───── Texte extrait

THE TIMES they are a‑changing, chante Bob Dylan et Ivo trouve une forme qui m’enchante ! Venez donc décontract’ vous éclater sur scène, lisez à l’instant comme il la bousille (presque)
Six heures de Shakespeare à s’avaler avec des flashs info, et pas de cul des prises de bec en costume ; dans les coulisses la faim est muselée, des pâtes plein la bouche.
La mère de Marcus ou son fiston — qui est la meuf ?
Et les mono-dialogues de Brutus (de Derwig)!
Antoine ne joue qu’avec son corps
Mais, quand la scène n’est plus réservée qu’aux acteurs,
cet apaisement gâche presque mon plaisir : l’i‑n-t-e-r-m-i-n-a-b-l‑e a‑go-nie d’Antoine et de Cléo
(Eswé, vu le 19 août 2007, quatre trophées et deux tomates).
J’ai pioché la critique publique ci-dessus dans Moose (www.moose.nl), la « revue virtuelle du théâtre néerlandais » sans aucune aspiration à l’objectivité, où le public peut exprimer son avis sur une production déterminée et lui attribuer un certain nombre de trophées ou de tomates. Cette critique a pour objet ROMEINSE TRAGEDIES (TRAGÉDIES ROMAINES) de Ivo Van Hove, une production marathon de six heures, qui a été créée le 17 juin 2007 au Holland festival et que l’on a pu voir pour la première fois en Belgique au Kaaitheater le 13 septembre 2007. Les riches niveaux de signification, la mise en contexte aux interprétations multiples, la prodigieuse scénographie et l’extraordinaire prestation des acteurs ont déjà fait couler beaucoup d’encre — je n’y reviendrai donc que brièvement, pour une bonne compréhension de l’ensemble. Je veux pour ma part surtout traiter de l’« i‑n-t-e-r-m-i-n-a-b-l‑e a‑go-nie d’Antoine et Cléo », partant du constat que la dernière partie de la trilogie, à savoir Antoine et Cléopâtre, suscite un certain malaise auprès du public et des critiques. Après le Coriolan plutôt sec et un Jules CÉSAR rhétorique, cette histoire d’amour, et par excellence l’ample lamento final de Cléopâtre (Chris Nietvelt) semble ne pas cadrer avec le reste. D’après moi, cela s’explique d’une part par une perception trop simpliste du travail de Van Hove, jugé « froid » (d’où la rupture créée par ce « glapissement » — de l’avis de certains spectateurs) ; d’autre part, je soupçonne Van Hove d’inscrire également sciemment Antoine ET CLÉOPÂTRE dans un autre registre que CORIOLAN ou JULES CÉSAR — une stratégie qui lui permet de déplacer le centre de gravité de l’ensemble du cycle là où les calculs cèdent la place à la passion. Parce que « l’art doit s’occuper du chaos »1 — Ivo Van Hove serait-il un romantique caché ?

──────────
───── Données enregistrées

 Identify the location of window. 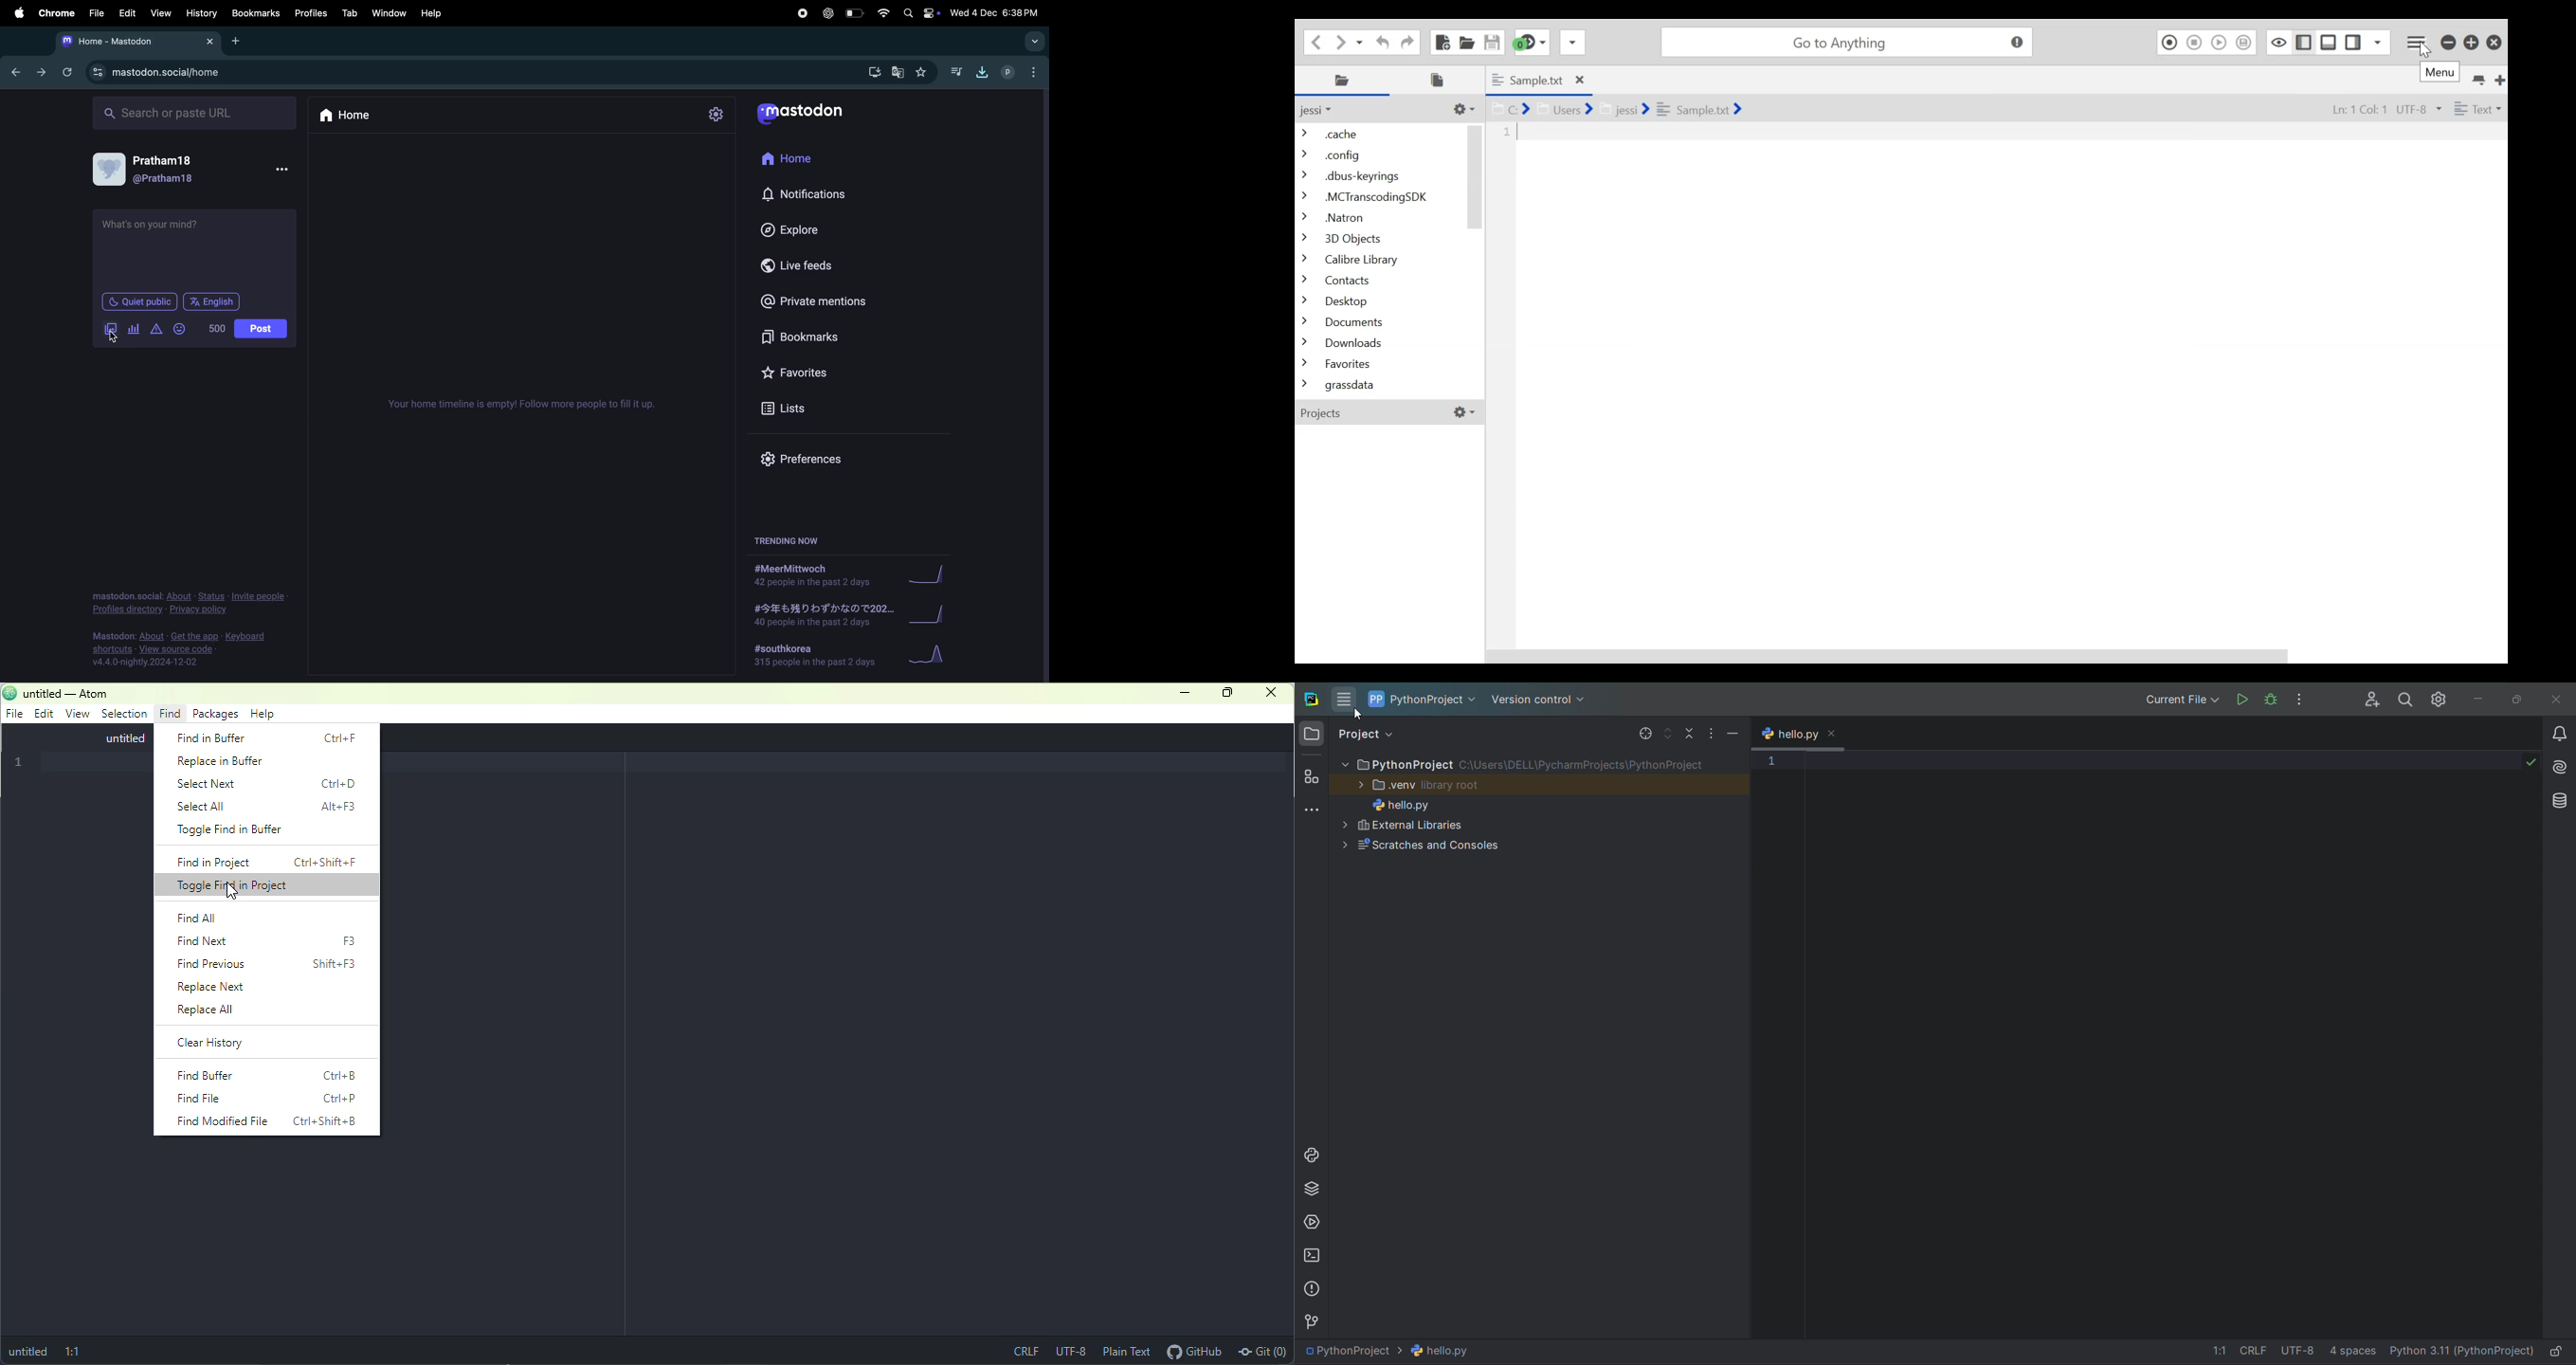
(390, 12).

──────────
───── Données enregistrées

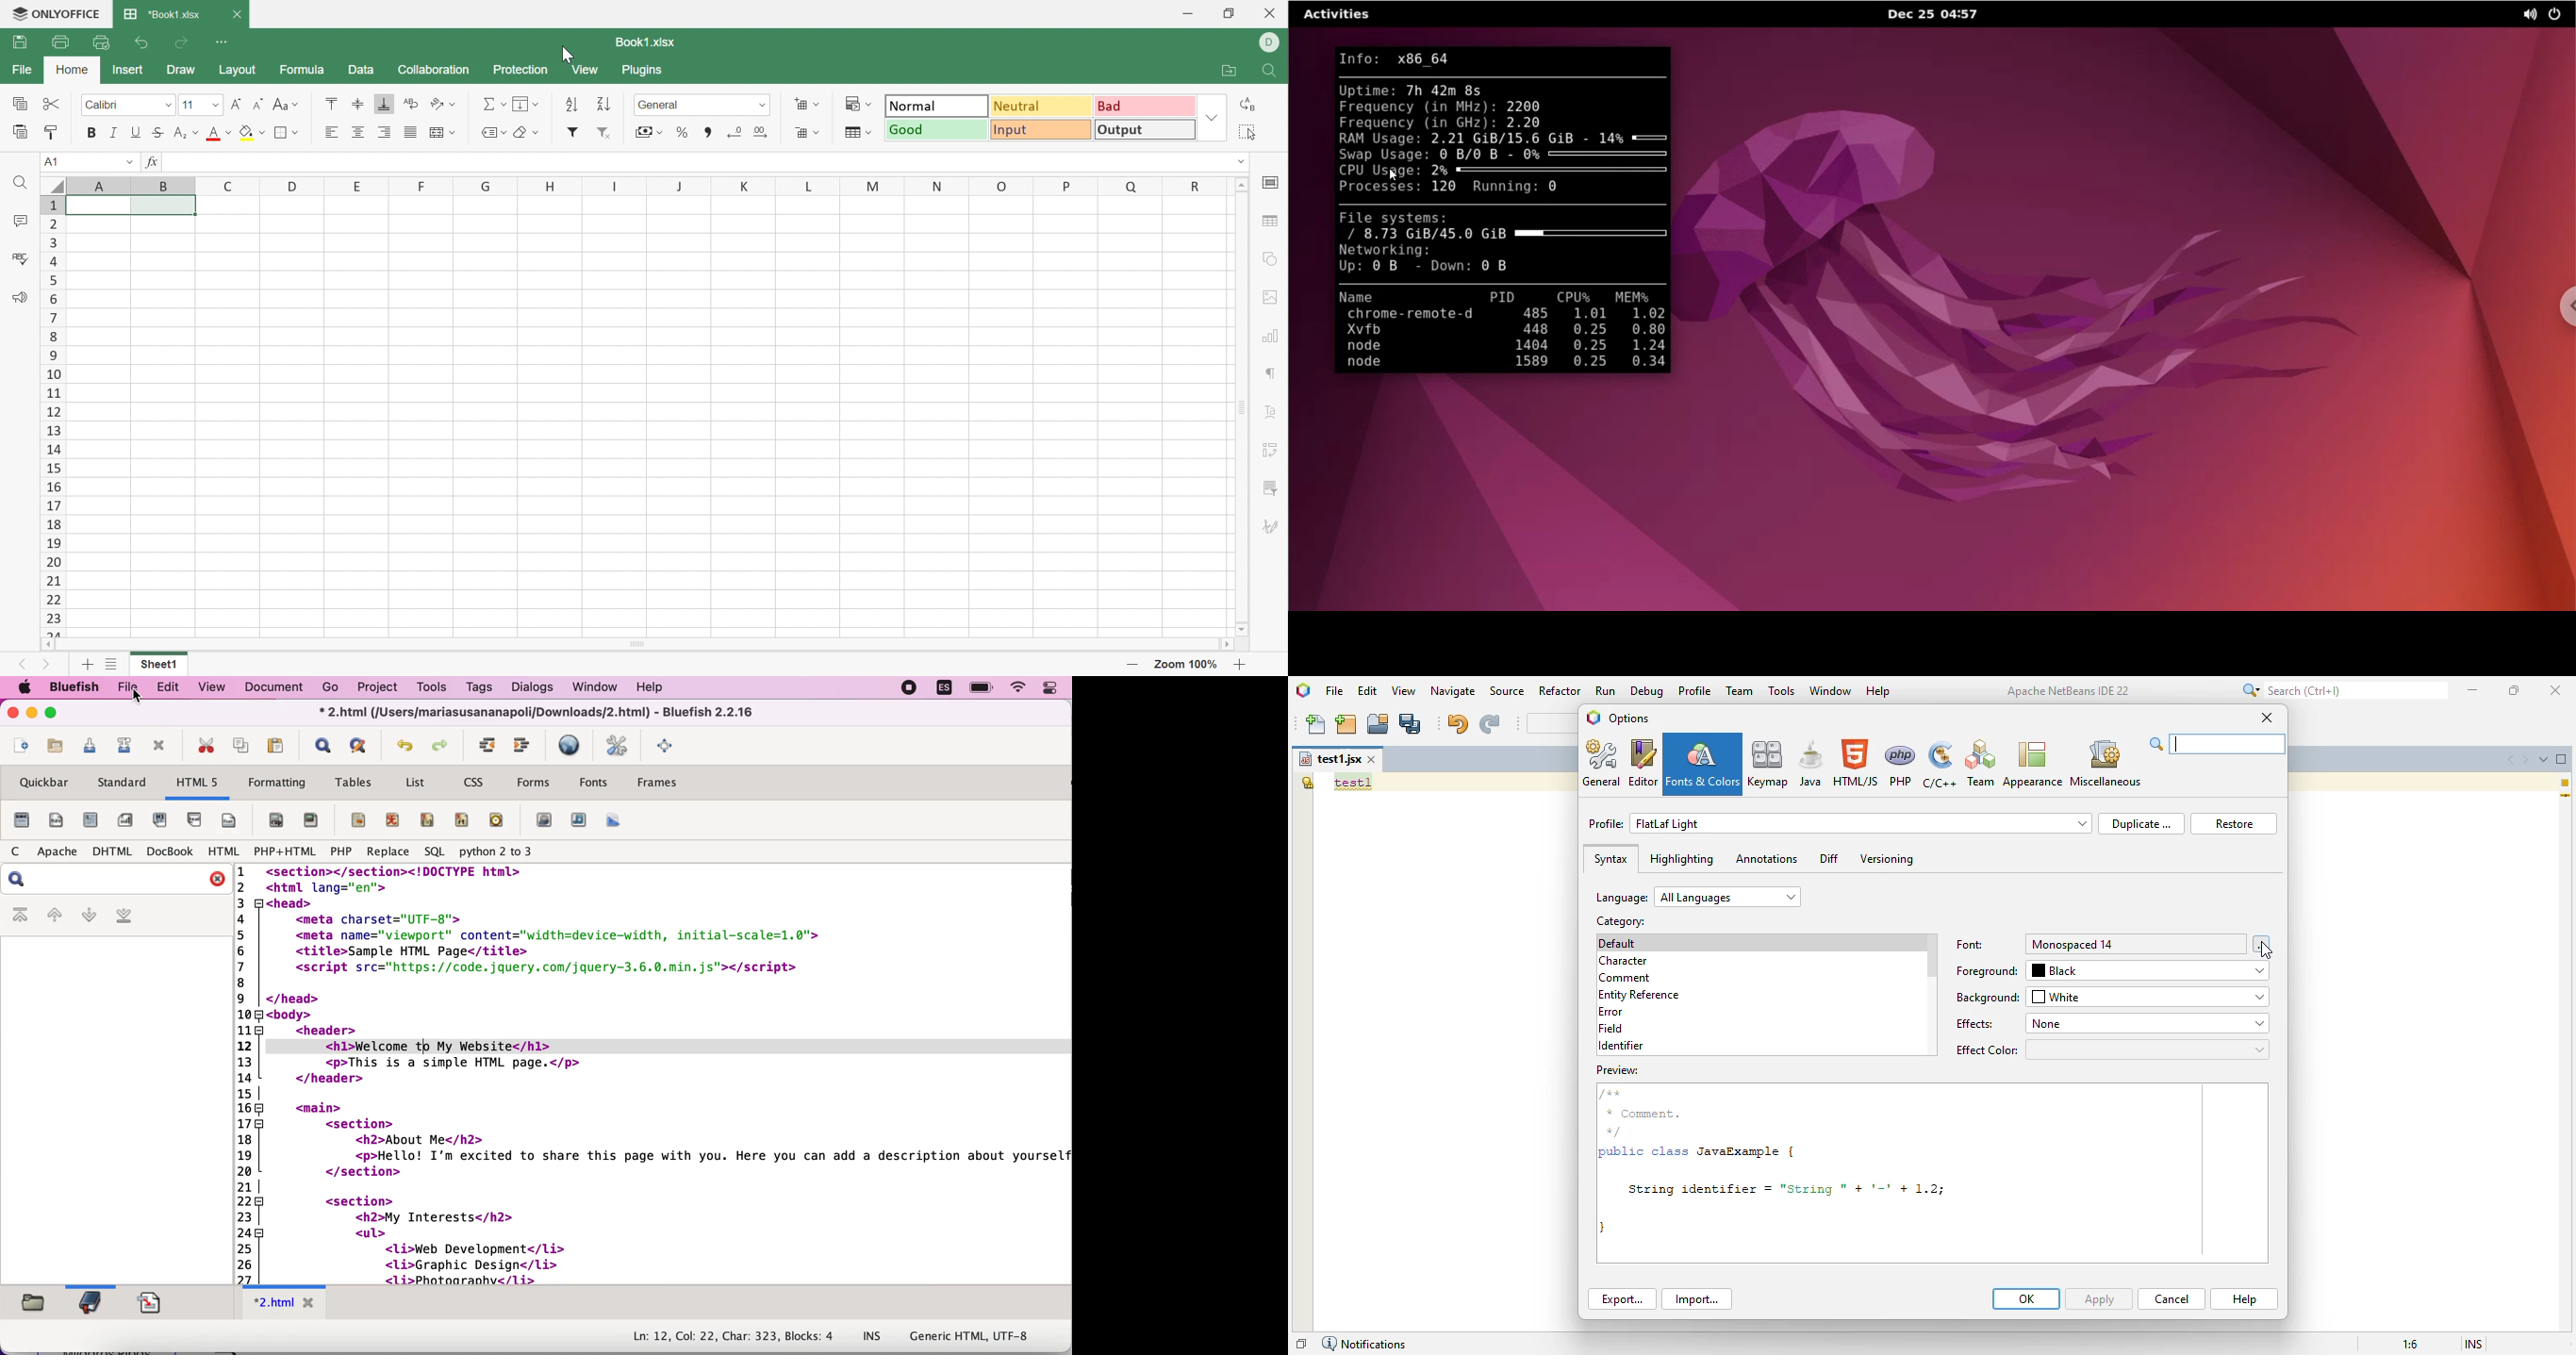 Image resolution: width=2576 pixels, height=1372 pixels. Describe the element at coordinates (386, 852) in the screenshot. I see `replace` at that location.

──────────
───── Données enregistrées

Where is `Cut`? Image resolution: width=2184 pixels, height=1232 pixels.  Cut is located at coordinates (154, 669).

──────────

**Consigne écrite 1:**
Dans le texte sur les Tragédies romaines :
(a) De quel site provient la critique publique citée au début ?
(b) Quand et dans quel cadre la production a-t-elle été créée ?
(c) Quelle actrice joue Cléopâtre ?
**Consigne écrite 2:**
Extrayez sans rien modifier le passage du texte sur les Tragédies romaines qui commence par les mots contenant « THE TIMES they » et se termine par « Brutus (de Derwig)! ».
Répondez en vous fondant uniquement sur le texte.

**Réponse correcte 1:**
(a) De Moose (www.moose.nl).
(b) Le 17 juin 2007, au Holland festival.
(c) Chris Nietvelt.

**Réponse correcte 2:**
THE TIMES they are a‑changing, chante Bob Dylan et Ivo trouve une forme qui m’enchante ! Venez donc décontract’ vous éclater sur scène, lisez à l’instant comme il la bousille (presque)
Six heures de Shakespeare à s’avaler avec des flashs info, et pas de cul des prises de bec en costume ; dans les coulisses la faim est muselée, des pâtes plein la bouche.
La mère de Marcus ou son fiston — qui est la meuf ?
Et les mono-dialogues de Brutus (de Derwig)!